SUPPLIED MATERIAL Start Marker

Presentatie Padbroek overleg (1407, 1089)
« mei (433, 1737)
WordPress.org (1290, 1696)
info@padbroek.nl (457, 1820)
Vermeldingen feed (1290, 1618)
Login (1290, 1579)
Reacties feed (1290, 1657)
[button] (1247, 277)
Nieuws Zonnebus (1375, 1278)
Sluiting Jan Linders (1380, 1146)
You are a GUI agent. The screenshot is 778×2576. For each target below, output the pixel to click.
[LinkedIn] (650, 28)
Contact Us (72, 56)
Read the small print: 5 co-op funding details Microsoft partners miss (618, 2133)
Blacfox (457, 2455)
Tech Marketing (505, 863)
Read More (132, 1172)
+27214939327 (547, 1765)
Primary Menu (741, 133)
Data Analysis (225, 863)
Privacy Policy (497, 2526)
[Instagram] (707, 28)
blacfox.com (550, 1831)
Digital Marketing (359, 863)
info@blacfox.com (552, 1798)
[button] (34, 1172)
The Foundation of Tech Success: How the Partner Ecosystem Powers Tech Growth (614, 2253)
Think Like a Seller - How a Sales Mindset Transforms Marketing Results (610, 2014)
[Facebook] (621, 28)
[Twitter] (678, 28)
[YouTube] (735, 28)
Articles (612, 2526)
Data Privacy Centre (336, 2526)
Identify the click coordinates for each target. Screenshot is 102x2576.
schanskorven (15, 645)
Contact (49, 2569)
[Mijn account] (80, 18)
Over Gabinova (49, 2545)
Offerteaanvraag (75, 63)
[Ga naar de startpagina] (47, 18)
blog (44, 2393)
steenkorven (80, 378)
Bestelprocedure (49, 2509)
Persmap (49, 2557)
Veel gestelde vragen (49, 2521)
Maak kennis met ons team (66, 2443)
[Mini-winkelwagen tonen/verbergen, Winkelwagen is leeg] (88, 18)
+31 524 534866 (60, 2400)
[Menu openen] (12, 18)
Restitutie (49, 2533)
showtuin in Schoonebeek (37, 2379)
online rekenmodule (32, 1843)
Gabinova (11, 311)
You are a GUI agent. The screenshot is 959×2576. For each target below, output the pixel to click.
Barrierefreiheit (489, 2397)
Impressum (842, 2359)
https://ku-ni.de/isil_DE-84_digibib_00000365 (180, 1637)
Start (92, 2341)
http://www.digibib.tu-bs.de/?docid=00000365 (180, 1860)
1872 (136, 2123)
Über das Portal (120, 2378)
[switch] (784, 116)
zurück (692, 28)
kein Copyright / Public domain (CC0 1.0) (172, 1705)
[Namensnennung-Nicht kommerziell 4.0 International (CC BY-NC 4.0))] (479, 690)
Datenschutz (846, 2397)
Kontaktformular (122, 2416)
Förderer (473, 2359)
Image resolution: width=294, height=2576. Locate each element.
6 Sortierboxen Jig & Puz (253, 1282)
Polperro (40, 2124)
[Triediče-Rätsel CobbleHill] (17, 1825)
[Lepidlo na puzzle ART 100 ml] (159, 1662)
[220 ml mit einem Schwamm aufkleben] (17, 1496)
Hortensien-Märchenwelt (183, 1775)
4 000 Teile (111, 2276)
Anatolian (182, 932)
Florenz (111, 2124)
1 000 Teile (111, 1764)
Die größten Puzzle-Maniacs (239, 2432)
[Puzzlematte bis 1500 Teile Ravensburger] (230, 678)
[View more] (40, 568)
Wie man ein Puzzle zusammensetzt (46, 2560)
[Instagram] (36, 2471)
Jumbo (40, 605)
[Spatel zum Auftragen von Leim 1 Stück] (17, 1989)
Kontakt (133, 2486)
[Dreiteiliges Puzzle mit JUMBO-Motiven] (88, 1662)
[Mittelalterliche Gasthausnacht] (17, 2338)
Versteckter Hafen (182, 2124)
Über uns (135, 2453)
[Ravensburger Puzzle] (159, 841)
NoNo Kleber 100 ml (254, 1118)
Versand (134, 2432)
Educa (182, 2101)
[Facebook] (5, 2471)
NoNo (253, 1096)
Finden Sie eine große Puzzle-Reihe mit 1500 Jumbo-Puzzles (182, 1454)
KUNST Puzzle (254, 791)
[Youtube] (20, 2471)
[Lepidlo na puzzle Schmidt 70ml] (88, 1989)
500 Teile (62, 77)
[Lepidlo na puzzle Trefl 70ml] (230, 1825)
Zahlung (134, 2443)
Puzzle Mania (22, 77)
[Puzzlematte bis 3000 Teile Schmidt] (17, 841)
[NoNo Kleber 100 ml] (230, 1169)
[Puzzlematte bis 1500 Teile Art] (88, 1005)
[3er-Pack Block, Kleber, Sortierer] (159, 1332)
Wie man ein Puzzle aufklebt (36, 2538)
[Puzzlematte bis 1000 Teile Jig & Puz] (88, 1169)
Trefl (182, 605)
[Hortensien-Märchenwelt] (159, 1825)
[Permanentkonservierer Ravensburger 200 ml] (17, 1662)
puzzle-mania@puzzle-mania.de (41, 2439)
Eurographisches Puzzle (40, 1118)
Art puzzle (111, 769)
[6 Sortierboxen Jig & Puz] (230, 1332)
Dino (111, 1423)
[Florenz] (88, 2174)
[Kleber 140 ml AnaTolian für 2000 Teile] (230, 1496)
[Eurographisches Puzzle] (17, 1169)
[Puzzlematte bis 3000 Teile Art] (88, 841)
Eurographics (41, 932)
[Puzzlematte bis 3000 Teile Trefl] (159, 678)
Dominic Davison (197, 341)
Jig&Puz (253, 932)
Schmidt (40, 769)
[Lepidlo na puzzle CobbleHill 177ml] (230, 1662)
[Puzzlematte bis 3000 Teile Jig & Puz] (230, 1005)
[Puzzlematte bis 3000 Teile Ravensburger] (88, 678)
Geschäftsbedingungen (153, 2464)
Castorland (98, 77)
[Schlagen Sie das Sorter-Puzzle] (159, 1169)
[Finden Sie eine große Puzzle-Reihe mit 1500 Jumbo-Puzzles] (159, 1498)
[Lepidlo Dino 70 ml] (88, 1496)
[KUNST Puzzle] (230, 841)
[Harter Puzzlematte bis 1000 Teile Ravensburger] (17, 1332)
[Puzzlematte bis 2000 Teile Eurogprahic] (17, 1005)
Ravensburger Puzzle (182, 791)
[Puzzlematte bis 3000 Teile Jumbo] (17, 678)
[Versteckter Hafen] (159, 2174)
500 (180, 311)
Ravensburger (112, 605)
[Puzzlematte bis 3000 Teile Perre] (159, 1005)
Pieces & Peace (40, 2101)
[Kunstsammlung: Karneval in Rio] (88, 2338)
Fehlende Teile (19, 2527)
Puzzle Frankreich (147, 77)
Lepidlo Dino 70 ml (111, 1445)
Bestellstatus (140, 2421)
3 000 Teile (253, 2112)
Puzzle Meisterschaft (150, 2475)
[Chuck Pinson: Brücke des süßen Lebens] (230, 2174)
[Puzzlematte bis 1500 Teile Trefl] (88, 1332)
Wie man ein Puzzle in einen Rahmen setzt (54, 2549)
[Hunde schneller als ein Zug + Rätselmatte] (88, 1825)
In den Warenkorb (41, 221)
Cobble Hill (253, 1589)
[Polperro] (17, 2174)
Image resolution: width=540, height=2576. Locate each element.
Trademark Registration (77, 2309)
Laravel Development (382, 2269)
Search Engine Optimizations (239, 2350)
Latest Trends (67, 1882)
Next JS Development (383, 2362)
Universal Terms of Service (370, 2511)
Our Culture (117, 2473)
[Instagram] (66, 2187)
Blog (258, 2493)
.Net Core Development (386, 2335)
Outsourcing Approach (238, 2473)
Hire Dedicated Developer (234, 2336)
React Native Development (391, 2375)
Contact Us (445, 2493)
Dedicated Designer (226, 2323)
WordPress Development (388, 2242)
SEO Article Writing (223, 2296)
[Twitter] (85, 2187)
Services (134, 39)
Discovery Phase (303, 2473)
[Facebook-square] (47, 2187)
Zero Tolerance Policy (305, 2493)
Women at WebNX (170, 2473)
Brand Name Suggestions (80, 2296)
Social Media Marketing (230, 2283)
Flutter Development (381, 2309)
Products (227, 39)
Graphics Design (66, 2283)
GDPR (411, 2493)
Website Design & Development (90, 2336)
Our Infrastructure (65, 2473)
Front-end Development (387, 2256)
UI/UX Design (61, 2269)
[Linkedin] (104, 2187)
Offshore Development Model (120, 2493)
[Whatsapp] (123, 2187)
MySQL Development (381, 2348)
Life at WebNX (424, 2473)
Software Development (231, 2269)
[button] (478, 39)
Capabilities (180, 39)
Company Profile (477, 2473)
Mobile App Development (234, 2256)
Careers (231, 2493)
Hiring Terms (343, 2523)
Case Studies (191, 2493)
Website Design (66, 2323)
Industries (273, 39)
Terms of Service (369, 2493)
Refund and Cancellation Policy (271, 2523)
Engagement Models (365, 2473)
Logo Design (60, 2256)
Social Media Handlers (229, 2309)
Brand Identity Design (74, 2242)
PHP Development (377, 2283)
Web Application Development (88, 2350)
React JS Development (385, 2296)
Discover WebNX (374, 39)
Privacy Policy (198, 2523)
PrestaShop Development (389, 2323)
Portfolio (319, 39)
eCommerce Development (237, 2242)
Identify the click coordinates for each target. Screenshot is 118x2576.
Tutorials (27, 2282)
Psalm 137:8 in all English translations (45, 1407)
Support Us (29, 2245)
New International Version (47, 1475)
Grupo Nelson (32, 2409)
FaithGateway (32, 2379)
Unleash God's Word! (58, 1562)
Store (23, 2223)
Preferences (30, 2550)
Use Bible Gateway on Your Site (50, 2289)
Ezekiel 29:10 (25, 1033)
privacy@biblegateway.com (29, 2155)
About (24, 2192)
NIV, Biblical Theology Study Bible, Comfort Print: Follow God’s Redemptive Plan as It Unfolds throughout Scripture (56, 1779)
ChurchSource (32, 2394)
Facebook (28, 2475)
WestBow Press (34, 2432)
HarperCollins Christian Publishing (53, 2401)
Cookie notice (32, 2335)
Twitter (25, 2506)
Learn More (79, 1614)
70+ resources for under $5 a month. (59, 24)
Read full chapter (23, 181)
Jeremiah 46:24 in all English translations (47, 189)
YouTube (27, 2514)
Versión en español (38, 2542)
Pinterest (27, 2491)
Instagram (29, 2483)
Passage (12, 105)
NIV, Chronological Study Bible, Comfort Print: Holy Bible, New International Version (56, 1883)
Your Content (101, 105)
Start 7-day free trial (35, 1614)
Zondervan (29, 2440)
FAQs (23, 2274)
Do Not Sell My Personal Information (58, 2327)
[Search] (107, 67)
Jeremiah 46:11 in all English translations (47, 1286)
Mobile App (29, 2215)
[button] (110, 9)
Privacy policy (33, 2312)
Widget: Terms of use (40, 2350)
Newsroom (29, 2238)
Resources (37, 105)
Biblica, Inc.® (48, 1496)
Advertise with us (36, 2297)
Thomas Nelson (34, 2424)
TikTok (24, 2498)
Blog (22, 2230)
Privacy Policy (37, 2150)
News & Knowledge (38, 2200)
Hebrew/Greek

SUPPLIED MATERIAL End Marker

TASK ITEM: Among the entries above, locate the lines containing "Polperro (40, 2124)" and "Florenz (111, 2124)", and transcribe exactly those two lines and all lines between.

ANSWER SECTION:
Polperro (40, 2124)
[Triediče-Rätsel CobbleHill] (17, 1825)
[Lepidlo na puzzle ART 100 ml] (159, 1662)
[220 ml mit einem Schwamm aufkleben] (17, 1496)
Hortensien-Märchenwelt (183, 1775)
4 000 Teile (111, 2276)
Anatolian (182, 932)
Florenz (111, 2124)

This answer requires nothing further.